Hence, the question of whether the nominal growth rate of Social Security benefits should be pegged to chained CPI rather than regular CPI is distinct from that of whether benefits should be cut. For example, suppose chained CPI is the better measure but that benefit levels ought to be raised, all things considered. Then the correct response would be to switch to chained CPI and over-correct for the year one benefit increase that would make this budgetarily neutral. (As I think about this, the actual optimal policy problem is more complicated still - for example, one may want to distinguish between age cohorts in measuring what would be a present value-neutral change.)
An underlying problem, of course, is that, since the underlying issue pertains to utility, there really is no extremely robust right answer even to the pure analytical question of how CPI ought to be computed. For example, my CPI may differ from yours, since my market basket is different (even at the same income level) reflecting differences between our utility functions.

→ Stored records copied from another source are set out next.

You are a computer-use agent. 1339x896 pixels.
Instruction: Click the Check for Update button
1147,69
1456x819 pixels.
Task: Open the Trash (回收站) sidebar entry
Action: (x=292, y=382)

If you are trying to figure out how inflation distinctively affects seniors, from the point of view of optimal CPI design (distinguishing this from the question of how much their benefits should rise and fall), it is pretty obvious that healthcare is a large piece of the whole - larger than it generally is for people in younger age cohorts. With healthcare prices generally rising faster than the overall inflation rate, even (for seniors) counting out-of-pocket costs that Medicare and Medicaid don't cover, chained CPI presumably loses credibility as a "neutral" approach. This tentatively suggests to me that, even if we want to impose Social Security benefit cuts, this may not be a great way to do it.